The answer must repeat each line of the material exactly.

(Beginning of Data for review)

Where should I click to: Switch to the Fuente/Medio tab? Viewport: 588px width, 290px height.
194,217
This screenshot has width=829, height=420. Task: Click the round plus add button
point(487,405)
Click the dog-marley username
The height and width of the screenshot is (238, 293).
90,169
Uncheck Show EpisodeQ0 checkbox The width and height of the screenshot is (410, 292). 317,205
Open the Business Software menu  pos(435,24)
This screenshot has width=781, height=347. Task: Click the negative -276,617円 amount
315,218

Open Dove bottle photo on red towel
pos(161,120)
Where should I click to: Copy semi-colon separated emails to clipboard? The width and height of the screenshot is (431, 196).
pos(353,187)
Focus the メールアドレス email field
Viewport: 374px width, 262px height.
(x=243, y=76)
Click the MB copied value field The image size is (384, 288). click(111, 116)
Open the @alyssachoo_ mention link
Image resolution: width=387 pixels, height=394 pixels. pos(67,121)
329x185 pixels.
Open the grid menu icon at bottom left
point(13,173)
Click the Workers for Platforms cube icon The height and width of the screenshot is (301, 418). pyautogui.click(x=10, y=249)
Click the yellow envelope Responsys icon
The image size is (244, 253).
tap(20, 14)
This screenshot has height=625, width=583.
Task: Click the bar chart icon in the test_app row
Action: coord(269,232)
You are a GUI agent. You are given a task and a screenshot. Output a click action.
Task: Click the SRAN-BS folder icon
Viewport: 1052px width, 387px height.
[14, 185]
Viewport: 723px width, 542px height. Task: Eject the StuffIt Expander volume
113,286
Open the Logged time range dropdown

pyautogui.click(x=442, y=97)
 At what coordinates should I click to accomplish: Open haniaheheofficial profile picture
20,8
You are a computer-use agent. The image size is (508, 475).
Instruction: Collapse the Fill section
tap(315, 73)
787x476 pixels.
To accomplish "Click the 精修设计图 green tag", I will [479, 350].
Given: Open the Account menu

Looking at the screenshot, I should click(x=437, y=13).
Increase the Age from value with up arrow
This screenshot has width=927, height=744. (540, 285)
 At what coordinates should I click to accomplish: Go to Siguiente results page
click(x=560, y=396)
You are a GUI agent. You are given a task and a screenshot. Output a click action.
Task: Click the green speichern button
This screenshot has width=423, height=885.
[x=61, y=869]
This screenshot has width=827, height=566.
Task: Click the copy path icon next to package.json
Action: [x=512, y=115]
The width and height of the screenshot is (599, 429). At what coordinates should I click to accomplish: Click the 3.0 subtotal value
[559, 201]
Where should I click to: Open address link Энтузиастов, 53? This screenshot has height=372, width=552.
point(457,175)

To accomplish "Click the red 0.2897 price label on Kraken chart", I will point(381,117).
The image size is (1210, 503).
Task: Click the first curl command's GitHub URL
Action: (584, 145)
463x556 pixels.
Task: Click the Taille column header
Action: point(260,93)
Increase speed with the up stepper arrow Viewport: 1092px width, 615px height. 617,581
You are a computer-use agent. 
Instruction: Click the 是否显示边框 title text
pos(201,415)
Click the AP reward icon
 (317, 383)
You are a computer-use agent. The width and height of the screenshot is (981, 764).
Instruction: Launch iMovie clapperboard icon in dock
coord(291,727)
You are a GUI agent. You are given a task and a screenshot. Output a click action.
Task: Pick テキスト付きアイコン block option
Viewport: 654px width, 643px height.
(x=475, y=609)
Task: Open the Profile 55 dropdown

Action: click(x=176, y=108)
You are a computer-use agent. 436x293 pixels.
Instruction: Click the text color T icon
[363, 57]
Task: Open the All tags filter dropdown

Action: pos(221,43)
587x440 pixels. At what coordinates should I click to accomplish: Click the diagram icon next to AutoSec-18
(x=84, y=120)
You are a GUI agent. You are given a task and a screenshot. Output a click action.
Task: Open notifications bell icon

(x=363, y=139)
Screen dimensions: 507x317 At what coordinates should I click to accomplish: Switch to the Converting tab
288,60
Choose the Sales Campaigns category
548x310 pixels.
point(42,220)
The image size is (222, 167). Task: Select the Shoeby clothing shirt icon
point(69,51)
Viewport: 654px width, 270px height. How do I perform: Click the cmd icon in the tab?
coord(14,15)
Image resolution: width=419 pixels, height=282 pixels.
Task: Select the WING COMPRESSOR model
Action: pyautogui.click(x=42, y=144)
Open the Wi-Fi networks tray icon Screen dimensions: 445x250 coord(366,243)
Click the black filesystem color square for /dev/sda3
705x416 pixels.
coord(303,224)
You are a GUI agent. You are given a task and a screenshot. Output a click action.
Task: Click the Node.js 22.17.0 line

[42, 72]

(End of Data for review)

Exercise response:
Where should I click to: Switch to the Fuente/Medio tab? Viewport: 588px width, 290px height.
194,217
This screenshot has width=829, height=420. Task: Click the round plus add button
point(487,405)
Click the dog-marley username
The height and width of the screenshot is (238, 293).
90,169
Uncheck Show EpisodeQ0 checkbox The width and height of the screenshot is (410, 292). 317,205
Open the Business Software menu  pos(435,24)
This screenshot has width=781, height=347. Task: Click the negative -276,617円 amount
315,218

Open Dove bottle photo on red towel
pos(161,120)
Where should I click to: Copy semi-colon separated emails to clipboard? The width and height of the screenshot is (431, 196).
pos(353,187)
Focus the メールアドレス email field
Viewport: 374px width, 262px height.
(x=243, y=76)
Click the MB copied value field The image size is (384, 288). click(111, 116)
Open the @alyssachoo_ mention link
Image resolution: width=387 pixels, height=394 pixels. pos(67,121)
329x185 pixels.
Open the grid menu icon at bottom left
point(13,173)
Click the Workers for Platforms cube icon The height and width of the screenshot is (301, 418). pyautogui.click(x=10, y=249)
Click the yellow envelope Responsys icon
The image size is (244, 253).
tap(20, 14)
This screenshot has height=625, width=583.
Task: Click the bar chart icon in the test_app row
Action: coord(269,232)
You are a GUI agent. You are given a task and a screenshot. Output a click action.
Task: Click the SRAN-BS folder icon
Viewport: 1052px width, 387px height.
[14, 185]
Viewport: 723px width, 542px height. Task: Eject the StuffIt Expander volume
113,286
Open the Logged time range dropdown

pyautogui.click(x=442, y=97)
 At what coordinates should I click to accomplish: Open haniaheheofficial profile picture
20,8
You are a computer-use agent. The image size is (508, 475).
Instruction: Collapse the Fill section
tap(315, 73)
787x476 pixels.
To accomplish "Click the 精修设计图 green tag", I will [479, 350].
Given: Open the Account menu

Looking at the screenshot, I should click(x=437, y=13).
Increase the Age from value with up arrow
This screenshot has width=927, height=744. (540, 285)
 At what coordinates should I click to accomplish: Go to Siguiente results page
click(x=560, y=396)
You are a GUI agent. You are given a task and a screenshot. Output a click action.
Task: Click the green speichern button
This screenshot has width=423, height=885.
[x=61, y=869]
This screenshot has width=827, height=566.
Task: Click the copy path icon next to package.json
Action: [x=512, y=115]
The width and height of the screenshot is (599, 429). At what coordinates should I click to accomplish: Click the 3.0 subtotal value
[559, 201]
Where should I click to: Open address link Энтузиастов, 53? This screenshot has height=372, width=552.
point(457,175)

To accomplish "Click the red 0.2897 price label on Kraken chart", I will point(381,117).
The image size is (1210, 503).
Task: Click the first curl command's GitHub URL
Action: (584, 145)
463x556 pixels.
Task: Click the Taille column header
Action: point(260,93)
Increase speed with the up stepper arrow Viewport: 1092px width, 615px height. 617,581
You are a computer-use agent. 
Instruction: Click the 是否显示边框 title text
pos(201,415)
Click the AP reward icon
 (317, 383)
You are a computer-use agent. The width and height of the screenshot is (981, 764).
Instruction: Launch iMovie clapperboard icon in dock
coord(291,727)
You are a GUI agent. You are given a task and a screenshot. Output a click action.
Task: Pick テキスト付きアイコン block option
Viewport: 654px width, 643px height.
(x=475, y=609)
Task: Open the Profile 55 dropdown

Action: click(x=176, y=108)
You are a computer-use agent. 436x293 pixels.
Instruction: Click the text color T icon
[363, 57]
Task: Open the All tags filter dropdown

Action: pos(221,43)
587x440 pixels. At what coordinates should I click to accomplish: Click the diagram icon next to AutoSec-18
(x=84, y=120)
You are a GUI agent. You are given a task and a screenshot. Output a click action.
Task: Open notifications bell icon

(x=363, y=139)
Screen dimensions: 507x317 At what coordinates should I click to accomplish: Switch to the Converting tab
288,60
Choose the Sales Campaigns category
548x310 pixels.
point(42,220)
The image size is (222, 167). Task: Select the Shoeby clothing shirt icon
point(69,51)
Viewport: 654px width, 270px height. How do I perform: Click the cmd icon in the tab?
coord(14,15)
Image resolution: width=419 pixels, height=282 pixels.
Task: Select the WING COMPRESSOR model
Action: pyautogui.click(x=42, y=144)
Open the Wi-Fi networks tray icon Screen dimensions: 445x250 coord(366,243)
Click the black filesystem color square for /dev/sda3
705x416 pixels.
coord(303,224)
You are a GUI agent. You are given a task and a screenshot. Output a click action.
Task: Click the Node.js 22.17.0 line

[42, 72]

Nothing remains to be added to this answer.